Bild: Berühmte Büste bekommt Gesellschaft.
Selbst jetzt bleibt sie ganz für sich allein, im schummrigen Licht des
nördlichen Kuppelsaals des Neuen Museums. In ihrer Glasvitrine durfte sie
nicht einmal ihr Gesicht drehen, um nach rechts in den warm erleuchteten
Raum mit den Schätzen aus der Werkstatt des Bildhauers Thutmosis
hineinzuschauen. Die Einsamkeit des Stars, der Ikone, Nofretete („die
Schöne ist gekommen“) teilt dieses Schicksal.
Und deshalb schaut es im Dunkel des Gewölbes, in dem sie sich seit ihrem
Umzug 2009 unverrückbar eingerichtet hat, wie Kulturstaatsminister Bernd
Neumann in einer Stellungnahme nochmals versicherte, fast so aus, als
verkörpere sie die Kehrseite des Aton. Der Licht- und Sonnengott fuhr nach
traditioneller Vorstellung auf zwei Barken durch den Himmel und die
Unterwelt, wobei er mit den anderen Göttern Kontakt hielt und vielfältig
mit ihnen zusammenwirkte.
Nachdem ihn aber Echnaton ihr Pharaonengatte anstelle der alten Götter als
alleinigen Gott inthronisiert und damit die erste monotheistische Religion
der Weltgeschichte installiert hatte, geriet Aton in immer größeren Abstand
zu den anderen Göttern, bis er schließlich die Welt ganz allein umkreiste.
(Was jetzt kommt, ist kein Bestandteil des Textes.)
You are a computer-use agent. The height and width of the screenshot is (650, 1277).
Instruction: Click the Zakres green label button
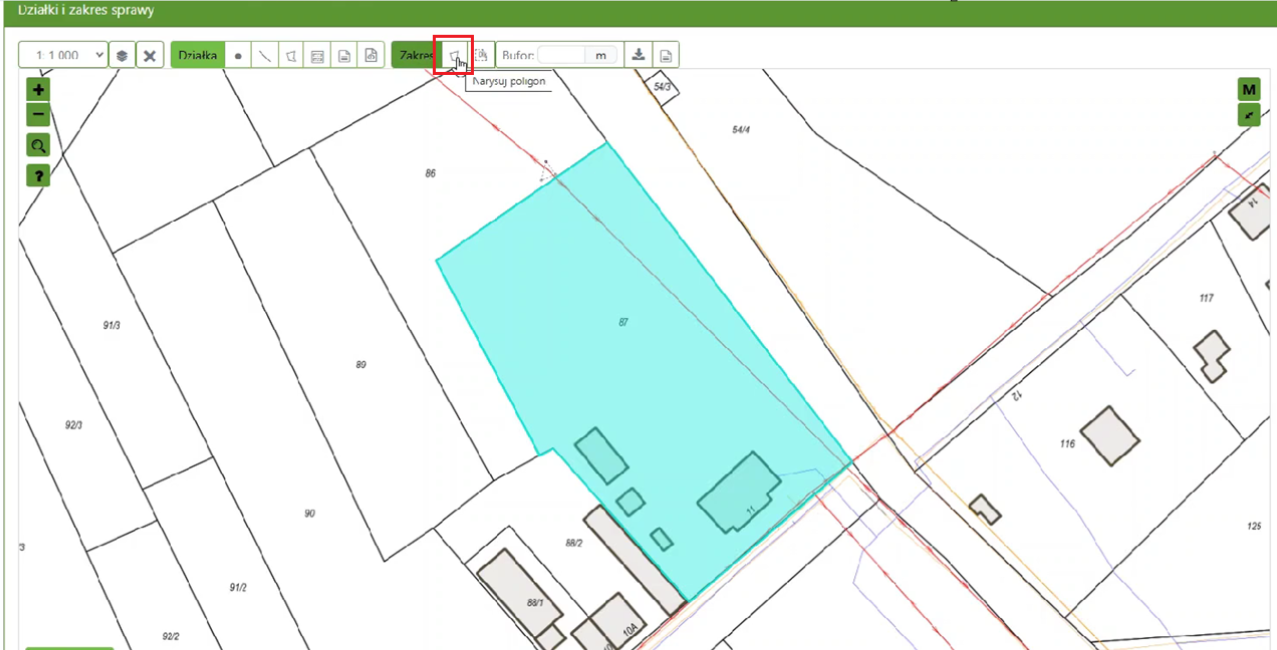(x=414, y=55)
Damit die Welt nun umgekehrt nicht allein nur die Nofretete umkreist, was
gerade jetzt zum 100. Jubiläum des Fundes ihrer Büste zu befürchten steht,
hat das Ägyptische Museum mit der Ausstellung „Im Licht von Amarna – 100
Jahre Fund der Nofretete“ diesem Monotheismus den Kampf angesagt.
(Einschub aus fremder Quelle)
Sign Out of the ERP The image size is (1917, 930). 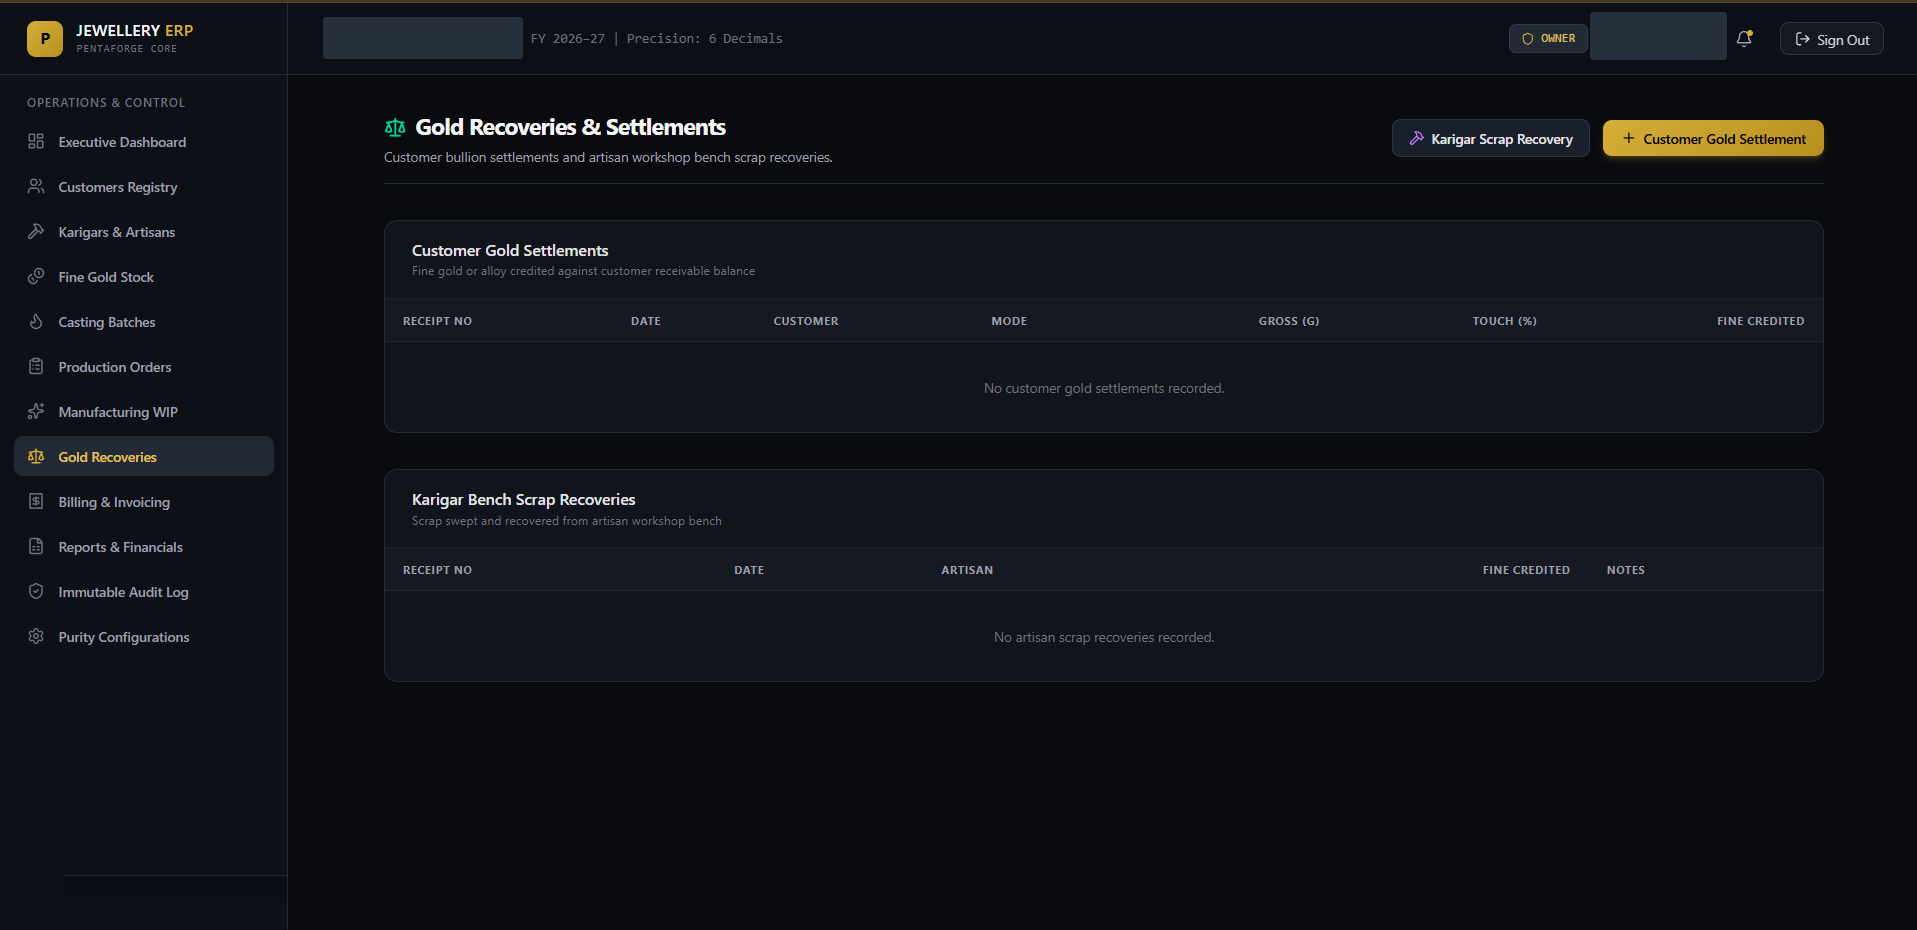pos(1831,39)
## Vielfältigkeit der Exponate
Die Dinge werden also wieder zusammengeführt: Der herausragende Fund mit
der Vielzahl exquisiter Bildhauerwerke aus dem Werkstattkomplex des
Thutmosis, die königlichen Paläste und Villen der Staatsbeamten mit den
Wohnbereichen der Bevölkerung, die Architektur mit der Einrichtung, der
Kleidung, dem Geschirr und Schmuck der Bewohner von Amarna, der neuen
Residenz, deren Gründung Echnaton gleich zu Beginn seiner Herrschaft 1351
v. Chr. verfügt hatte.
Und last not least werden auch die Museumsarbeit, Rezeptions- und
Grabungsgeschichte bis heute zusammengeführt, zentral um die
Grabungskampagne der Deutschen Orient Gesellschaft unter der Leitung Ludwig
Borchardts, die der jüdische Baumwollgroßhändler James Simon finanzierte.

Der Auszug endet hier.